• _Task instructions_
A: Please list each item the course notes explicitly name as forbidden during the midterms and final exam.
B: How many assignments do the course notes say are planned?

• _Given text_
____________________

In our particular case, our goal is to locate evidence from the USB key data that demonstrate the toy rabbit was first designed by Adams while she was still employed by Acme. We'll see this next class.

Some administrivia

Let's pause the course material to discuss some administrative stuff.

First, some words about assignments and grading.

Assignments (65%)

The majority of the workload in this course will consist of take-home assignments. These assignments will involve writing, programming, or both. Written assignments will have a series of questions, and will require that you understand basic legal and techincal concepts to answer them correctly. Some written assignments will require detailed analyses (for example, reasoning about a particular technology in the context of a law).

Programming assignments will typically involve implementing a forensic tool from scratch using Python. Typically these tools involving parsing data. We are going to essentially autopsy computers (disks, files, etc.). There will be bits everywhere and it can be overwhelming.

You can buy a cookbook and learn to be a cook; I'm going to teach you to be a chef (or at least, the skills you'll need to be one).

In this course, there's not a focus on the why (though there will be some!), mostly on the how. Other courses are for why (e.g., Computer Crime Law, police academy, law school).

Assignments are generally not collaborative: you must complete them on your own. Exceptions to this rule will be clearly noted.

We plan to give between 12 and 18 assignments (depending upon how written and programming assignments are broken up or combined into single assignments).

Each assignment will contribute a stated number of points toward the “Assignments” portion of your course grade. Each assignment may be worth a different amount of points.

Assignments have a due date, clearly marked on the course web site. Late assignments will not be accepted. Requests for extensions need to be made at least a day in advance. If you want to request an extension after a due date, I will expect a reasonable and well-documented excuse.

Midterms and exams (10/10/15%)

There will be two equally-weighted in-class midterms, dates TBA.

There will also be a cumulative final exam. You must achieve a passing grade on the final exam to pass the class.

You may not bring supplemental material to the midterms or final exam, that is, they are closed-book, and the use of notes, calculators, computers, phones, etc., is forbidden, unless otherwise explicitly stated.

____________________

• _Dataset section_
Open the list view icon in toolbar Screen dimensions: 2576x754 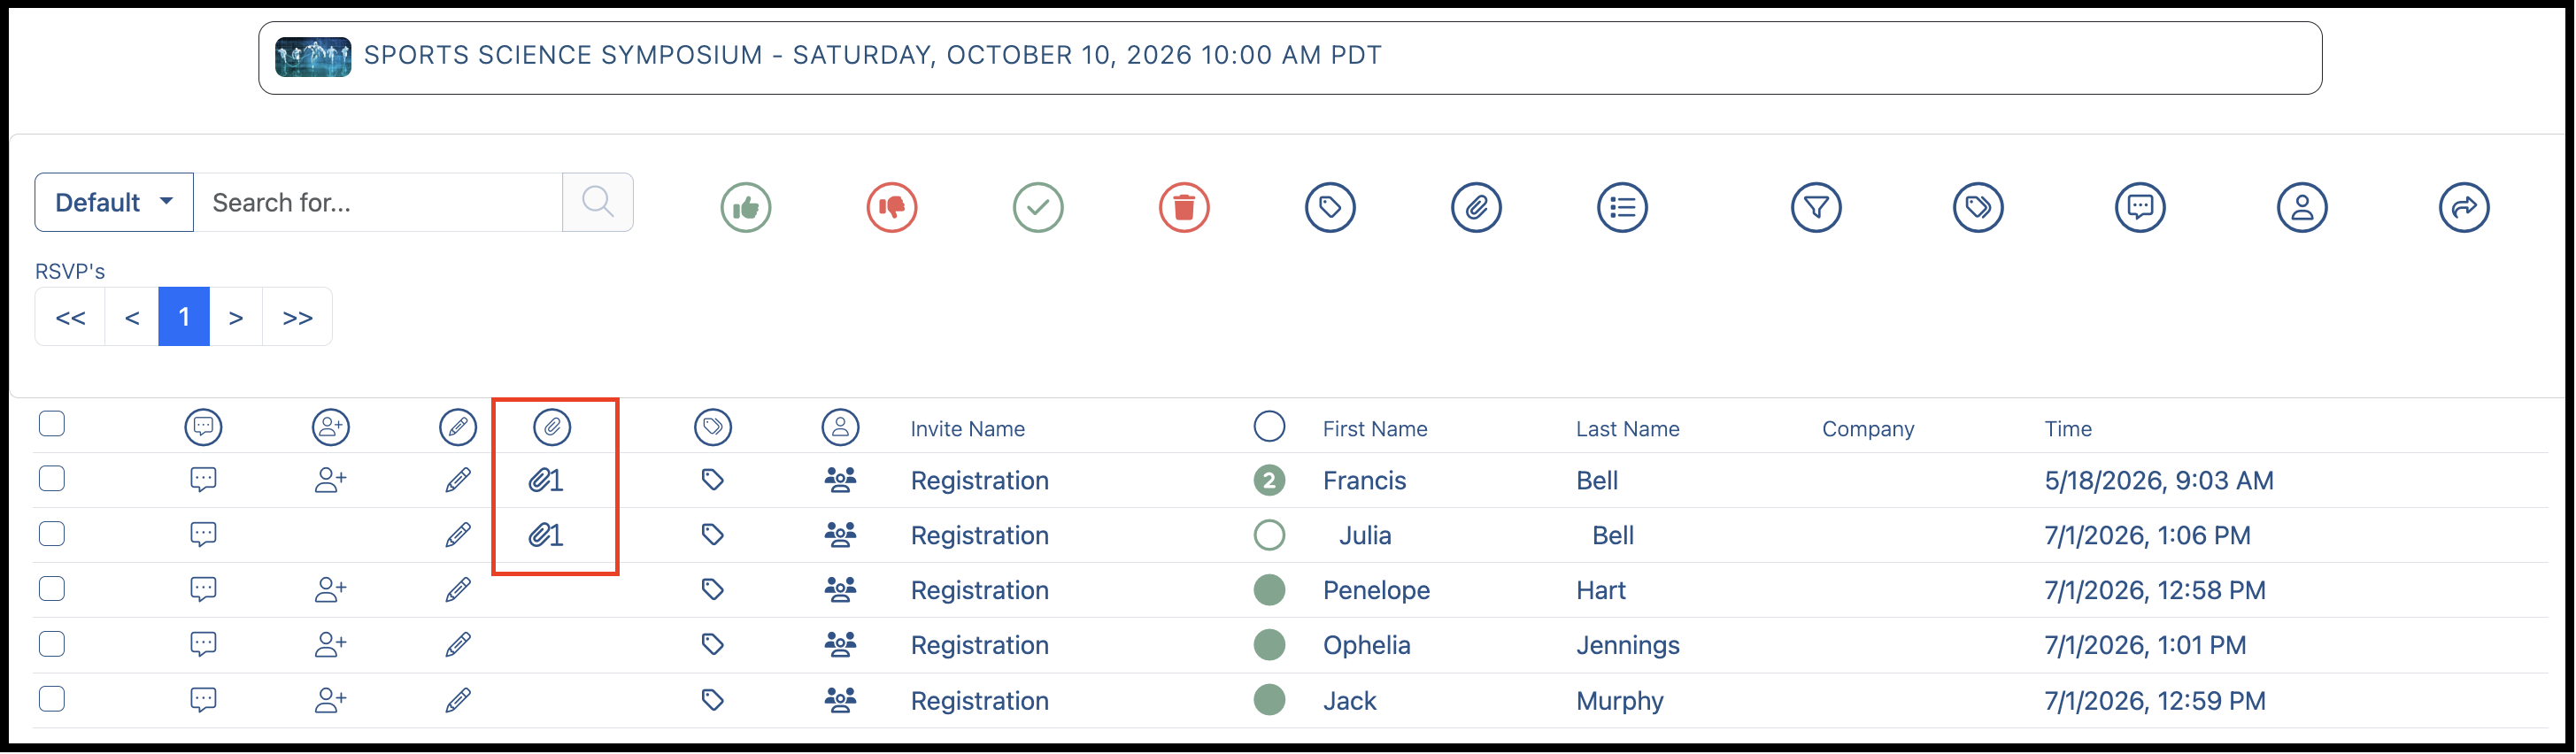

____________________

• _Answers in order_
A: Notes, calculators, computers, and phones.

B: Between 12 and 18.